Sitting back in the recliner next to the telly, reading a book, soft music playing in the background, and my lovely wife on the other side of the living room buried in books as she races with time to have her assignment ready I actualise bliss. I don’t know if there’s anything else I would ask for. Life has a way of taking away the joys of the good times and leaving the bad memories intact.
Despite life’s affability, many times we don’t stop to query this uncanny ability to “erase” from our memory, the finer things in life, the things that matter, that make life have its bright colours and therein replace overshadow these good memories with bad memories such that when we reflect on the past, the first thing that comes to mind is the hurtful.
I look back on 2010 and I am scared.
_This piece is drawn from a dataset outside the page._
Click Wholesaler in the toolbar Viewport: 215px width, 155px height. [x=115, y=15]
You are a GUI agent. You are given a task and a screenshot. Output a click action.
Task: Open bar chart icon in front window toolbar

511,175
In recollection, I find so much has happened it feels like it was three years. Life has taught me much about itself. Love, relationships, money, faith, trust, and the greatest lesson: passion. Passion allows me to look, determine and desire, the beneficial. The one thing that can easily be magnified to dwarf the bad memories is passion.
With ardent persistence, passion resonates with the idiom “do what you love, love what you do”. Taking this phrase to heart allows me to engulf my persona in activities that appeal to the very core of my being. This creates opportunity for inflated good memories as I do what I love, and because I love what I do, these memories are shielded with a thick hide of love. Life is now forced to compliment these memories.